Another great option is creatine. Although Reeves likely did not use it, creatine is one of the most studied supplements in the world. It’s naturally occurring in your muscles, and supplementing with it will increase your energy output while working out, and the boost will translate to greater gains.

Building the Classic Physique

When the term “classic physique” is brought up, Steve Reeves is the absolute pinnacle. Everything to him was about the proportions that would look the best. There was no working out for the sake of working out, but to achieve aesthetics that would set him far above the rest—and absolutely achieved these ideals.

This more traditional approach to bodybuilding and weightlifting might give you weird looks at the gym, but it’s not necessary to follow everything to a T. The Reeves routine shows us many important factors that go into not only building the perfect body but also the perfect workout plan.
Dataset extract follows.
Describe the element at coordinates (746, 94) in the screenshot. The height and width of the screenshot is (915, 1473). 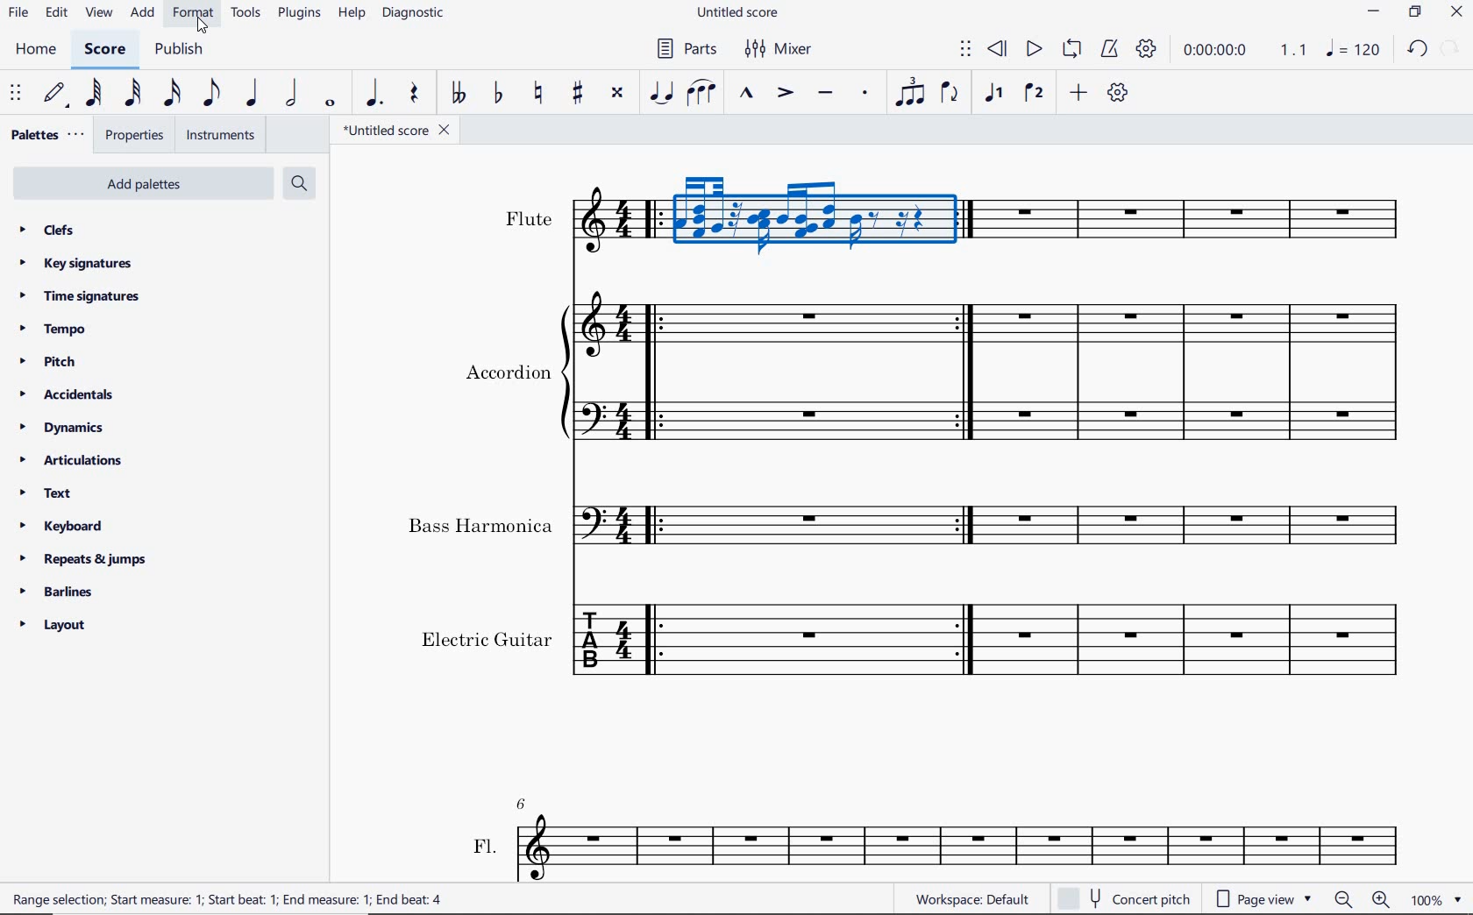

The importance of pushing your body to its limits, and then giving it enough recovery time to do it all over again, is fundamental to seeing consistent gains over the long term. For proper growth, the work and the rest have to work in sync with one another.
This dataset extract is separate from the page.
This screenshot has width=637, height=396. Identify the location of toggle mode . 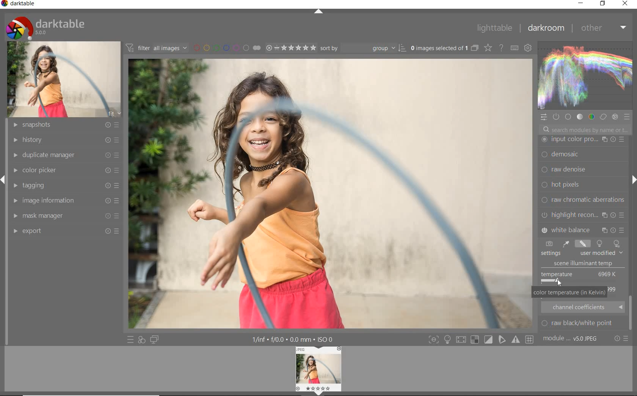
(503, 341).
But one of the most important takeaways with Reeves’ routine was his singlemindedness in training. Many people would go on to say that he completely lost track of time when he was working out, going from one exercise to the next with absolute concentration. In a world full of distractions, this is not only commendable but worthy of emulation.

Reeves made his physical body his own world, and he was undoubtedly a master of it. But this wasn’t necessarily because he worked significantly harder or smarter, but because he gave his full attention to every contraction and flexion.